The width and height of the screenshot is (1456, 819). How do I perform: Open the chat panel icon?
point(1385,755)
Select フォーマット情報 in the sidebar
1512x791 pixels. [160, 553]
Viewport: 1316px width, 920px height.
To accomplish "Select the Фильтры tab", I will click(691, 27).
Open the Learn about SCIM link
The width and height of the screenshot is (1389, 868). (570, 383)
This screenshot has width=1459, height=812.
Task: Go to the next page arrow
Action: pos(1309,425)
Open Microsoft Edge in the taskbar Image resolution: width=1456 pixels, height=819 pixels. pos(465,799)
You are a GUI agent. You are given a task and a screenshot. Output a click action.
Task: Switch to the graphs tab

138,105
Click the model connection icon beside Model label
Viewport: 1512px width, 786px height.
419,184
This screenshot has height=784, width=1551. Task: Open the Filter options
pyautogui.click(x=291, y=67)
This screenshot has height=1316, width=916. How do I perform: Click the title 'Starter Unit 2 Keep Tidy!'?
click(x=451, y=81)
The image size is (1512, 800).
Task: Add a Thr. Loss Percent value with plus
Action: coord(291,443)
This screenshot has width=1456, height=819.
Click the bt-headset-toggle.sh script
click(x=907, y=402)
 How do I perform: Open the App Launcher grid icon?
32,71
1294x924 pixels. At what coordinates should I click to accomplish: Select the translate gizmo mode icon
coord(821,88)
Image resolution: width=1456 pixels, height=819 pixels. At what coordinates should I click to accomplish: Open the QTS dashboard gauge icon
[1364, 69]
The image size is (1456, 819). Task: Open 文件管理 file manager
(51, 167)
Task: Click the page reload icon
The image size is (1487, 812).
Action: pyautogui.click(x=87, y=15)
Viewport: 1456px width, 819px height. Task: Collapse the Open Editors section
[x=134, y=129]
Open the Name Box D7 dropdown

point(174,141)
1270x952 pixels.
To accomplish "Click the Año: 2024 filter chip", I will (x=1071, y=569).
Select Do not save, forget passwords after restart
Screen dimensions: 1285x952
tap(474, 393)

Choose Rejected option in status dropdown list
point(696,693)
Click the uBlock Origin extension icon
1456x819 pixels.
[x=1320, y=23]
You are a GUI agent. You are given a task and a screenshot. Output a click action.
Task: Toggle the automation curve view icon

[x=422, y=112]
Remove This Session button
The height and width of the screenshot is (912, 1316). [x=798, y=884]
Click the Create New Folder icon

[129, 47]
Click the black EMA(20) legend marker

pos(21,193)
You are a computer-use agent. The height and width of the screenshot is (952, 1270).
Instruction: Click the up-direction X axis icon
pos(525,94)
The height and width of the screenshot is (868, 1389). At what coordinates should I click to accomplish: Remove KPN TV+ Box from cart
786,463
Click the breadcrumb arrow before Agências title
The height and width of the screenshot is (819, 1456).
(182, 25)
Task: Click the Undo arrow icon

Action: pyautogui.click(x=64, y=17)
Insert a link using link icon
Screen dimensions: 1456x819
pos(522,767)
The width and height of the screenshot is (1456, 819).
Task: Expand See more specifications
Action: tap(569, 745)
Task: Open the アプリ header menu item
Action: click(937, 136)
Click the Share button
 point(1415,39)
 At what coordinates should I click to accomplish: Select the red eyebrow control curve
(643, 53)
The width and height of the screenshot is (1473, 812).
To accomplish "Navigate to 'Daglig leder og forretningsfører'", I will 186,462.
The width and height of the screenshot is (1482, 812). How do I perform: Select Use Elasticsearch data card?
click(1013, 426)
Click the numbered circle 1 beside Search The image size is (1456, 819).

* * * * *

Your reply must contain each entry, reproduced exactly.

§ **Expected answer**:
The width and height of the screenshot is (1456, 819). How do I perform: Open the chat panel icon?
point(1385,755)
Select フォーマット情報 in the sidebar
1512x791 pixels. [160, 553]
Viewport: 1316px width, 920px height.
To accomplish "Select the Фильтры tab", I will click(691, 27).
Open the Learn about SCIM link
The width and height of the screenshot is (1389, 868). (570, 383)
This screenshot has width=1459, height=812.
Task: Go to the next page arrow
Action: pos(1309,425)
Open Microsoft Edge in the taskbar Image resolution: width=1456 pixels, height=819 pixels. pos(465,799)
You are a GUI agent. You are given a task and a screenshot. Output a click action.
Task: Switch to the graphs tab

138,105
Click the model connection icon beside Model label
Viewport: 1512px width, 786px height.
419,184
This screenshot has height=784, width=1551. Task: Open the Filter options
pyautogui.click(x=291, y=67)
This screenshot has height=1316, width=916. How do I perform: Click the title 'Starter Unit 2 Keep Tidy!'?
click(x=451, y=81)
The image size is (1512, 800).
Task: Add a Thr. Loss Percent value with plus
Action: coord(291,443)
This screenshot has width=1456, height=819.
Click the bt-headset-toggle.sh script
click(x=907, y=402)
 How do I perform: Open the App Launcher grid icon?
32,71
1294x924 pixels. At what coordinates should I click to accomplish: Select the translate gizmo mode icon
coord(821,88)
Image resolution: width=1456 pixels, height=819 pixels. At what coordinates should I click to accomplish: Open the QTS dashboard gauge icon
[1364, 69]
The image size is (1456, 819). Task: Open 文件管理 file manager
(51, 167)
Task: Click the page reload icon
The image size is (1487, 812).
Action: pyautogui.click(x=87, y=15)
Viewport: 1456px width, 819px height. Task: Collapse the Open Editors section
[x=134, y=129]
Open the Name Box D7 dropdown

point(174,141)
1270x952 pixels.
To accomplish "Click the Año: 2024 filter chip", I will (x=1071, y=569).
Select Do not save, forget passwords after restart
Screen dimensions: 1285x952
tap(474, 393)

Choose Rejected option in status dropdown list
point(696,693)
Click the uBlock Origin extension icon
1456x819 pixels.
[x=1320, y=23]
You are a GUI agent. You are given a task and a screenshot. Output a click action.
Task: Toggle the automation curve view icon

[x=422, y=112]
Remove This Session button
The height and width of the screenshot is (912, 1316). [x=798, y=884]
Click the Create New Folder icon

[129, 47]
Click the black EMA(20) legend marker

pos(21,193)
You are a computer-use agent. The height and width of the screenshot is (952, 1270).
Instruction: Click the up-direction X axis icon
pos(525,94)
The height and width of the screenshot is (868, 1389). At what coordinates should I click to accomplish: Remove KPN TV+ Box from cart
786,463
Click the breadcrumb arrow before Agências title
The height and width of the screenshot is (819, 1456).
(182, 25)
Task: Click the Undo arrow icon

Action: pyautogui.click(x=64, y=17)
Insert a link using link icon
Screen dimensions: 1456x819
pos(522,767)
The width and height of the screenshot is (1456, 819).
Task: Expand See more specifications
Action: tap(569, 745)
Task: Open the アプリ header menu item
Action: click(937, 136)
Click the Share button
 point(1415,39)
 At what coordinates should I click to accomplish: Select the red eyebrow control curve
(643, 53)
The width and height of the screenshot is (1473, 812).
To accomplish "Navigate to 'Daglig leder og forretningsfører'", I will 186,462.
The width and height of the screenshot is (1482, 812). How do I perform: Select Use Elasticsearch data card?
click(1013, 426)
Click the numbered circle 1 beside Search The image size is (1456, 819).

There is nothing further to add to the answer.